§ Texto de lectura

::::::::

Es claro que un valor como la precisión se ha ido extendiendo a diversas
disciplinas, mientras que el valor del alcance o generalidad ha sufrido un
proceso inverso. Por otra parte, dentro de un mismo periodo, los valores
comúnmente aceptados no tienen el mismo peso en las distintas disciplinas, como
sucede con el valor de la utilidad social.
Kuhn está
consciente del problema que representa la variedad de maneras de entender la
ciencia: "Las actividades que observa un espectador de la ciencia pueden
ser descritas de numerosas maneras, y cada una de ellas es fuente de diferentes
desiderata. ¿Qué justifica la elección de una de esas descripciones o el
rechazo de otra?” (Kuhn, 1983). Kuhn intenta dar una respuesta donde la
concepción de ciencia que se tome como punto de partida no requiera una
justificación ulterior, respuesta que se basa en su caracterización de los
conceptos clasificatorios o taxonómicos.

::::::::

§ Registros extraídos
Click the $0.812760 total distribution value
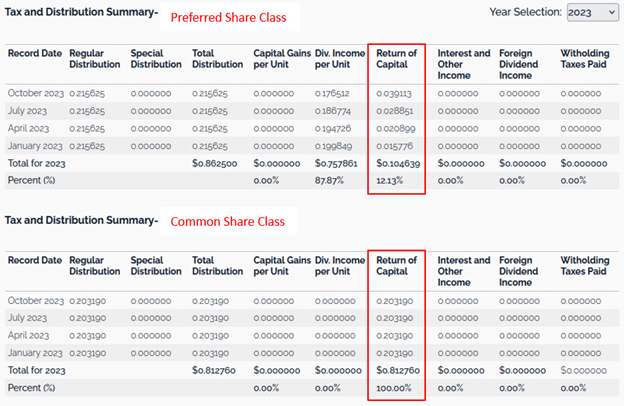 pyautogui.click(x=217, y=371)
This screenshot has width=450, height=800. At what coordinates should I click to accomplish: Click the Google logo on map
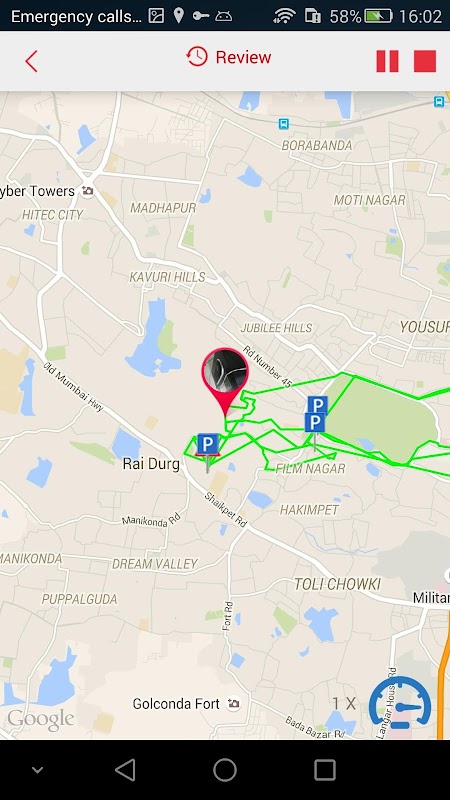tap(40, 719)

::::::::

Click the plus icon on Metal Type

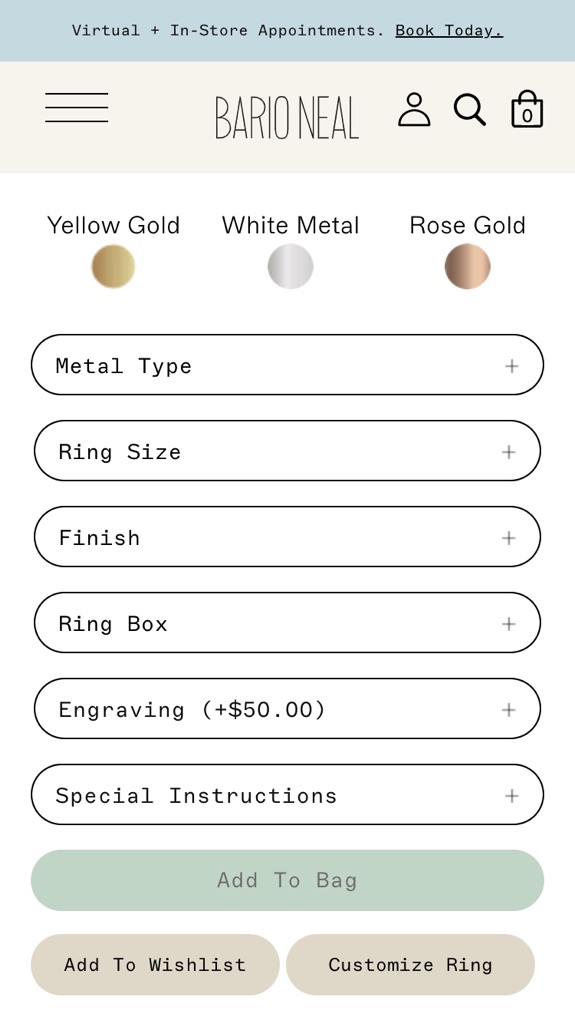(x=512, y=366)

::::::::

§ Lista de tareas
a) En el fragmento sobre Kuhn y los valores de la ciencia, ¿por qué la variedad de maneras de entender la ciencia plantea un problema? Responde en una a tres oraciones.
b) Prolonga el fragmento sobre Kuhn y los valores de la ciencia a partir de su última oración.

§ Respuestas
a) Las actividades que observa un espectador de la ciencia pueden describirse de numerosas maneras, y cada una de ellas es fuente de diferentes desiderata. Por eso surge la pregunta de qué justifica elegir una de esas descripciones o rechazar otra.

b)
El concepto
"ciencia”, como cualquier concepto cla- sificatorio, adquiere su
significado en función de otros conceptos. Al referirse a la palabra
"ciencia”, como la utilizaba William Whewell alrededor de 1840, Kuhn
afirma que "evocaba el surgimiento [...] del uso con
temporáneo del término 'ciencia', para nombrar
un conjunto de disciplinéis, aún en formación, las cuales debían situarse en el
mismo grupo y en contraste con otros grupos disciplinarios, como aquellos
nombrados como 'bellas artes', 'medicina', 'derecho', 'ingeniería', 'filosofía'
y 'teología' (Kuhn, 1983).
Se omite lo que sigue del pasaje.